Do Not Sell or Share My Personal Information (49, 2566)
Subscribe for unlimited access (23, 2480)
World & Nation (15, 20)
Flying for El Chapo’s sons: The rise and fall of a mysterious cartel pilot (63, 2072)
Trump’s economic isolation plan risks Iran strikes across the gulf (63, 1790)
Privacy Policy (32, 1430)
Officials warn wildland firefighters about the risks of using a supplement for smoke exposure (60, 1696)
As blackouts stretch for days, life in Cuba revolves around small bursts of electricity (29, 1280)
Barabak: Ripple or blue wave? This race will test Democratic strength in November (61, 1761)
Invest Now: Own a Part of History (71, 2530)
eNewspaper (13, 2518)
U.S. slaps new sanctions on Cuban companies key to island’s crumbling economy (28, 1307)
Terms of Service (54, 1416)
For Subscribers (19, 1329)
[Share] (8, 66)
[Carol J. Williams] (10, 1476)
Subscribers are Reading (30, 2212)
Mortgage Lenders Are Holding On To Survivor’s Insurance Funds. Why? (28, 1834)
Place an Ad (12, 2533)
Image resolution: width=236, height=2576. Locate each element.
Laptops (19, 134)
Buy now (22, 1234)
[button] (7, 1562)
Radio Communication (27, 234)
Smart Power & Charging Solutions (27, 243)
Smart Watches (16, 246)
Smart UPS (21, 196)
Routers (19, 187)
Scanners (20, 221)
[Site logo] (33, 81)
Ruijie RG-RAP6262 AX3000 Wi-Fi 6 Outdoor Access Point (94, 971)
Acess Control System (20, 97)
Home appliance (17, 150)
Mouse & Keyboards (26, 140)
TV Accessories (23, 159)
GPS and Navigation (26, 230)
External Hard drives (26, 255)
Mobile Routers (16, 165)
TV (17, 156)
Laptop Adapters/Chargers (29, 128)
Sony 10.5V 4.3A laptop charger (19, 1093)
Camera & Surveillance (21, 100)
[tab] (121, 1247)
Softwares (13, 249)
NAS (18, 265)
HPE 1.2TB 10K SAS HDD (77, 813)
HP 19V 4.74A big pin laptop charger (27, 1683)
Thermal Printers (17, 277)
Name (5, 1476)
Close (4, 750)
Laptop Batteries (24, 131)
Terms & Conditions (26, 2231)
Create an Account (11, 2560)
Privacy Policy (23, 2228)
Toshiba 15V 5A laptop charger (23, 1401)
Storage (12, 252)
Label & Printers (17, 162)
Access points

________

**How to complete this task**
Which lines above run from the one containing "Barabak: Ripple or" to the one containing "Mortgage Lenders Are"? Give them again exactly, both ends included.

**Solution to this task**
Barabak: Ripple or blue wave? This race will test Democratic strength in November (61, 1761)
Invest Now: Own a Part of History (71, 2530)
eNewspaper (13, 2518)
U.S. slaps new sanctions on Cuban companies key to island’s crumbling economy (28, 1307)
Terms of Service (54, 1416)
For Subscribers (19, 1329)
[Share] (8, 66)
[Carol J. Williams] (10, 1476)
Subscribers are Reading (30, 2212)
Mortgage Lenders Are Holding On To Survivor’s Insurance Funds. Why? (28, 1834)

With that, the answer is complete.